A number of professors and other faculty members at Cornell University spoke out against the university’s plans to launch a joint program with Peking University in China, according to the Daily Caller.
The professors’ concerns were voiced during a meeting hosted by associate dean Alex Susskind at Cornell’s School of Hotel Administration. The proposed joint program with Peking would cater to mid-level Chinese executives, and Susskind claimed that the program could generate up to $1 million per year for Cornell.
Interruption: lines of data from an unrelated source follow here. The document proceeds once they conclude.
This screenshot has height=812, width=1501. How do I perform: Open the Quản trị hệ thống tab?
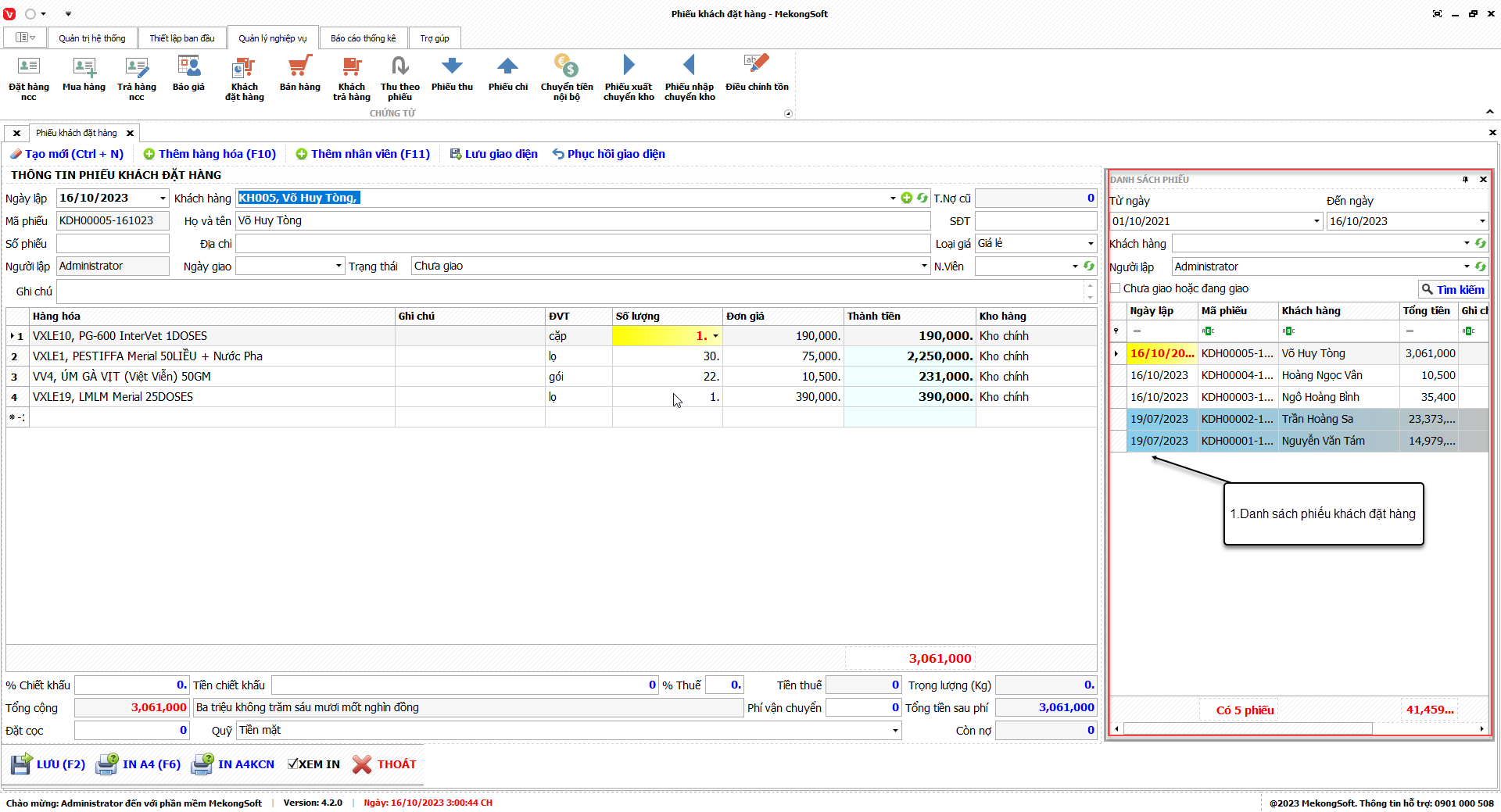pos(91,38)

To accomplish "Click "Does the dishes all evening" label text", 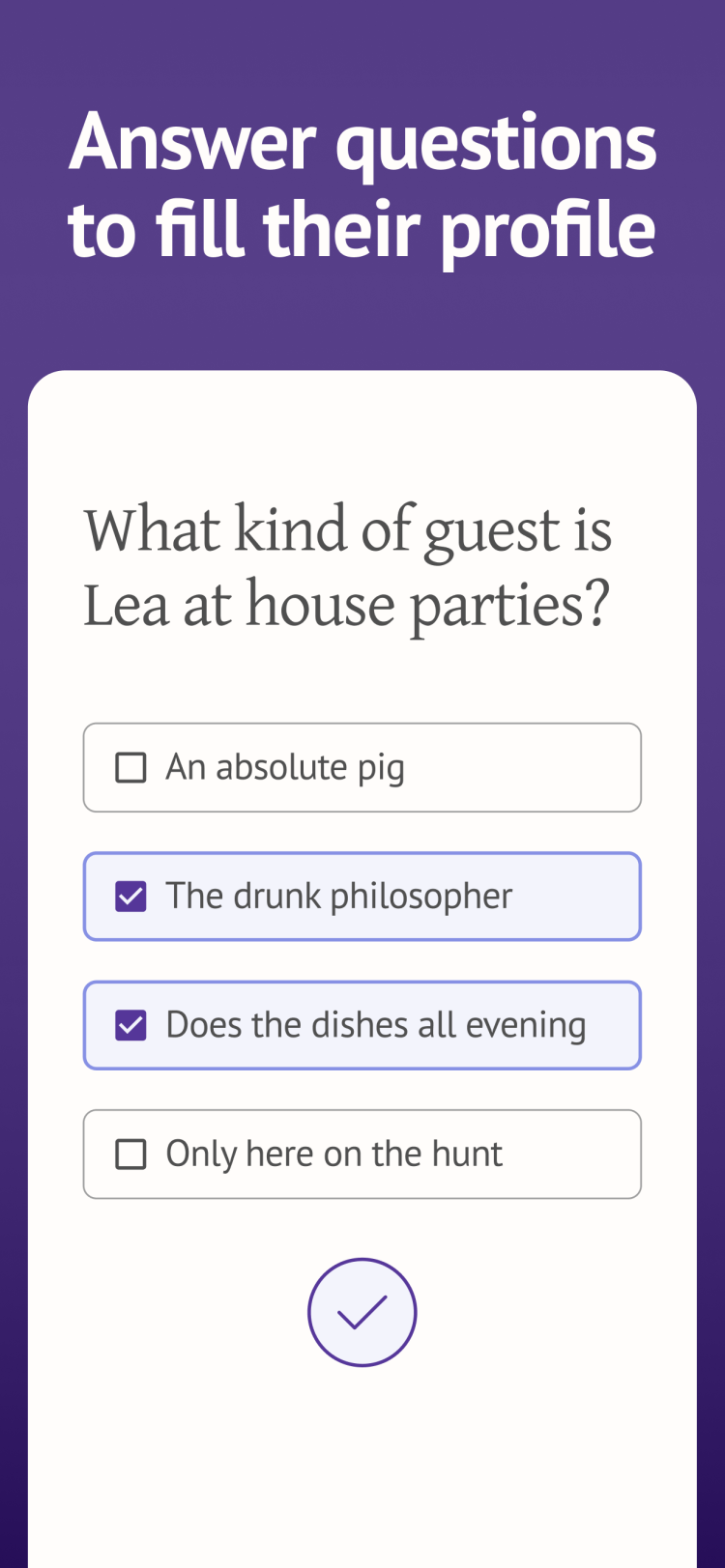I will tap(375, 1025).
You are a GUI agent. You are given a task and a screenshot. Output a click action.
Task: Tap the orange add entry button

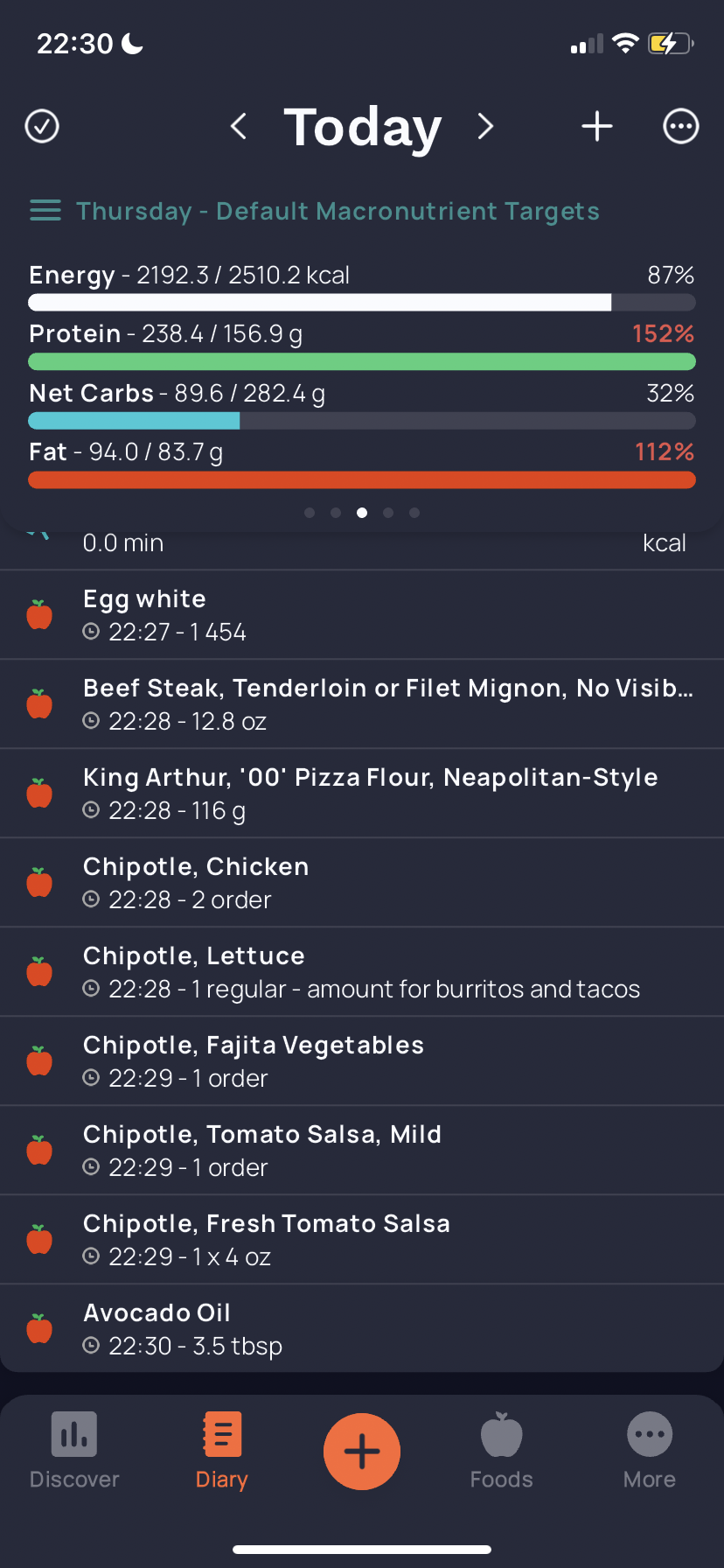[362, 1452]
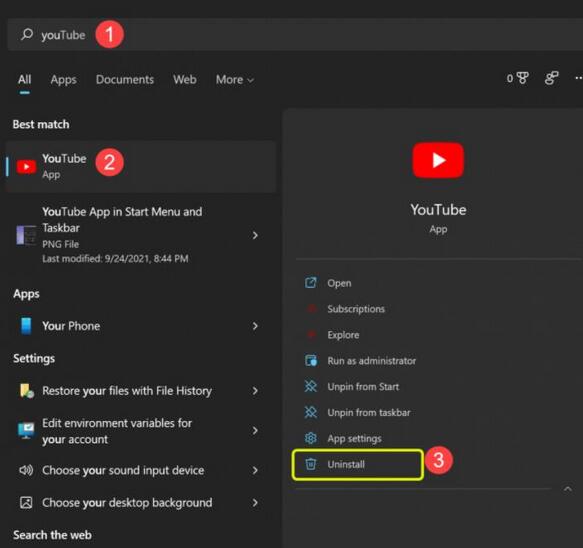This screenshot has height=548, width=583.
Task: Click the feedback share icon
Action: click(x=551, y=78)
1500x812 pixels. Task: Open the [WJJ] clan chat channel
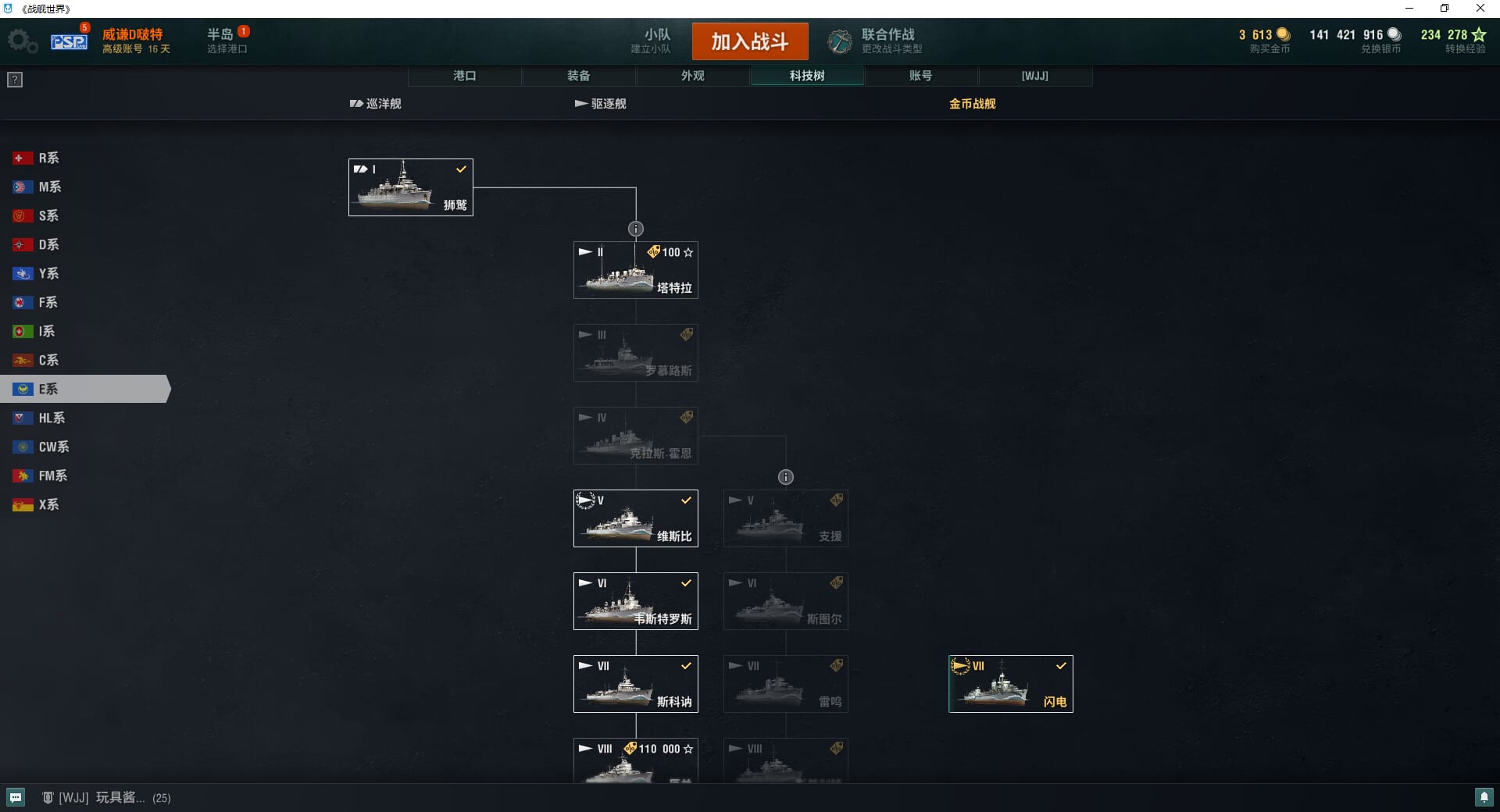pyautogui.click(x=106, y=797)
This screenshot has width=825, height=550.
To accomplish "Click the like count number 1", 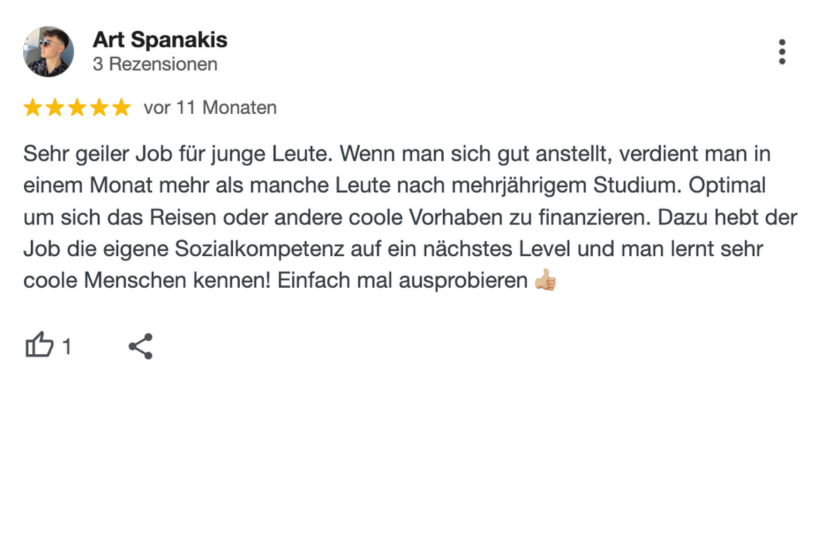I will point(67,347).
But multiple faculty members protested against the idea at the meeting, citing human rights concerns with regards to the Chinese regime itself, as well as pointing out that such a venture might risk Cornell’s academic independence for the sake of simply generating more revenue. The opposition ultimately led to the Faculty Senate postponing the final vote on whether or not to approve the proposal.
One computer science professor at Cornell, Ken Birman, spoke up against Susskind, saying “When I talk to my colleagues at Peking University, there’s a dean and then there’s a political officer. I’m wondering how we maintain Cornell’s independence and freedom of bias and our standards?”
Professor Eli Friedman directly compared China’s ongoing human rights violations against such groups as Uighur Muslims, saying “if we were running a joint degree program with a Nazi university, then we would have said ‘well, we shouldn’t be doing that, because they’re committing genocide.’”
University provost Michael Kotlikoff, largely dismissing these concerns, tried to pressure faculty into approving the program, claiming that “the proper role of the faculty senate is really to set general principles, not hold individual programs hostage to individual concerns.”
Susskind allegedly responded by saying that he did not believe such concerns were “overwhelmingly significant.”